VOS CONSIGNES
Relevez toutes les années citées dans la présentation de « L'homme de Quito », dans leur ordre d'apparition.

«L'homme de Quito » de Jorge Icaza

Cuadros del mestizaje


 Titre original : El chulla Romero y Flores

Traduit et préfacé par Claude Couffon

(Editions Albin Michel, 1993)


L’équatorien Jorge icaza (1906-1978) est un des fondateurs du courant littéraire indigéniste en Amérique Latine. On lui doit notamment une des œuvres fondamentales de cette littérature qui met en avant les Indiens et leurs conditions : Huasipungo (1934), traduit en français sous le titre La fosse aux Indiens, un roman qui traite de la condition servile des Amérindiens dans le système des grandes propriétés terriennes héritées de l'ordre colonial.

On retrouve dans ce roman-ci la problématique raciale à travers un personnage picaresque de métis, le chulla Romero y Flores, pris entre deux fantômes tutélaires : son père, gentilhomme déchu d'une noble famille d'origine espagnole et sa mère indienne. Cette opposition architecture les tensions de la société équatorienne que dépeint ce roman : des fonctionnaires aux hommes de pouvoir, du petit peuple aux plus nantis, le métissage pèse comme une tare que chacun tente de faire oublier et de dépasser.

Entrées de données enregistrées
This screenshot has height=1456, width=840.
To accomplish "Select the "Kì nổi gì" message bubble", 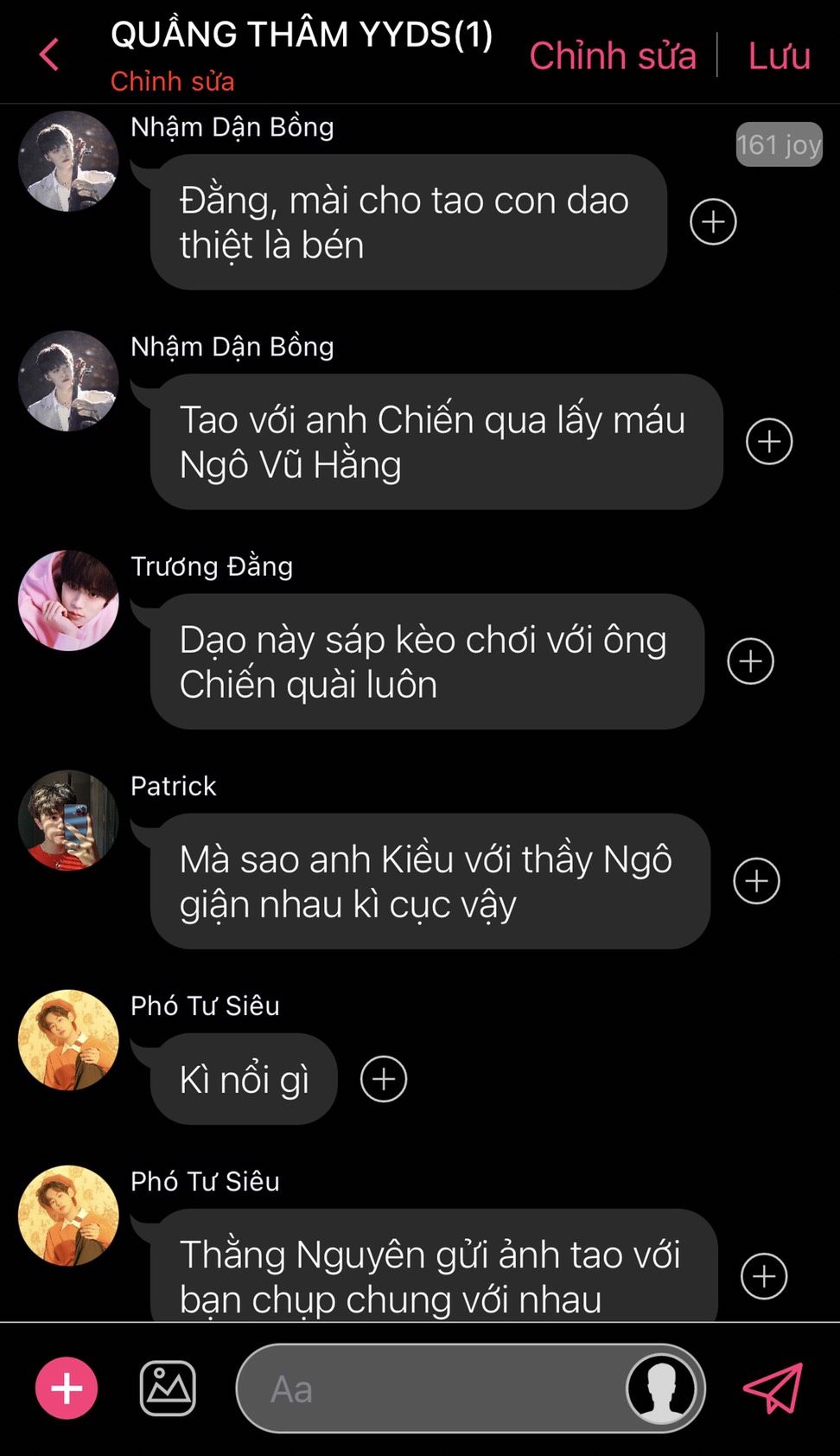I will [x=244, y=1078].
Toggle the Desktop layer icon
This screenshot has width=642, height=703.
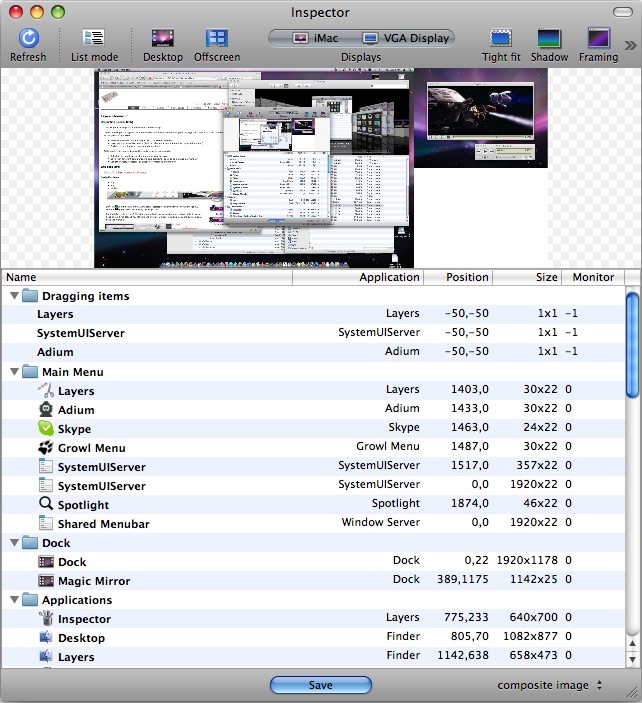(x=163, y=38)
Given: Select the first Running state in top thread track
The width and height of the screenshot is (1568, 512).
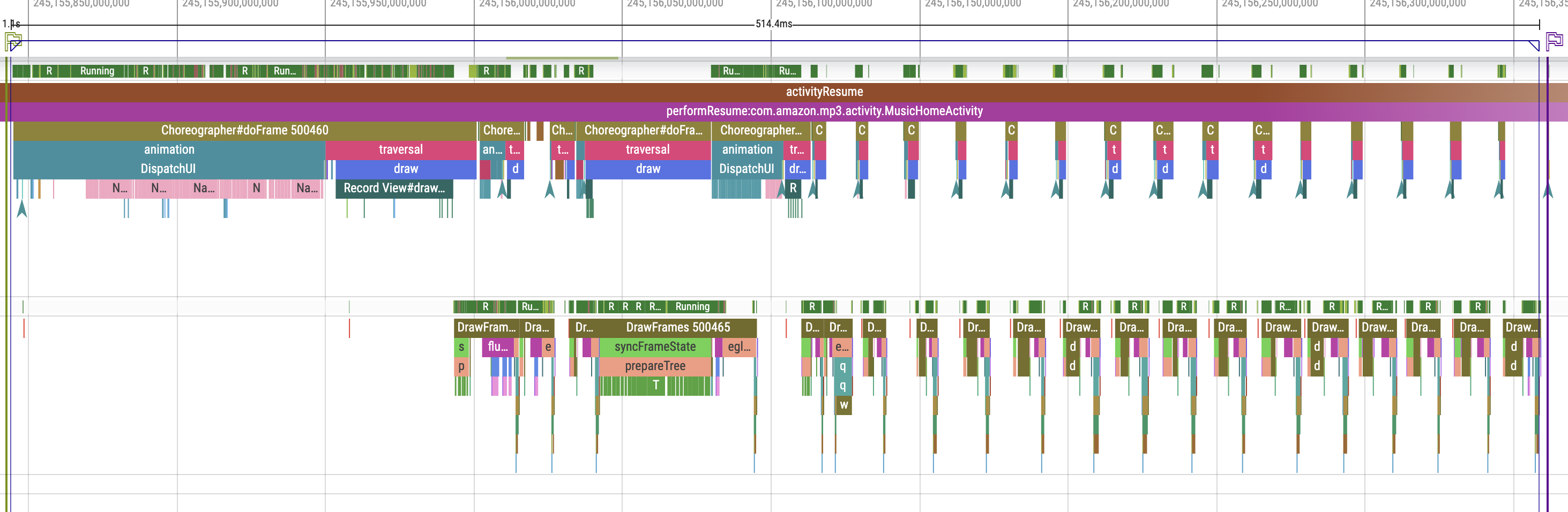Looking at the screenshot, I should (x=97, y=71).
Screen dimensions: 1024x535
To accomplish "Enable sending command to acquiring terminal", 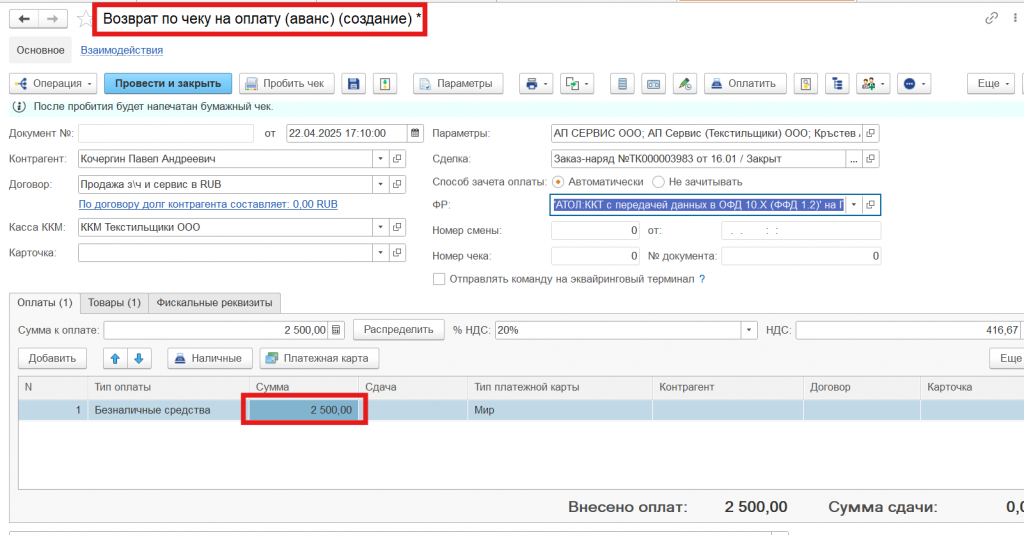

VOTRE SOLUTION
1993, 1906, 1978, 1934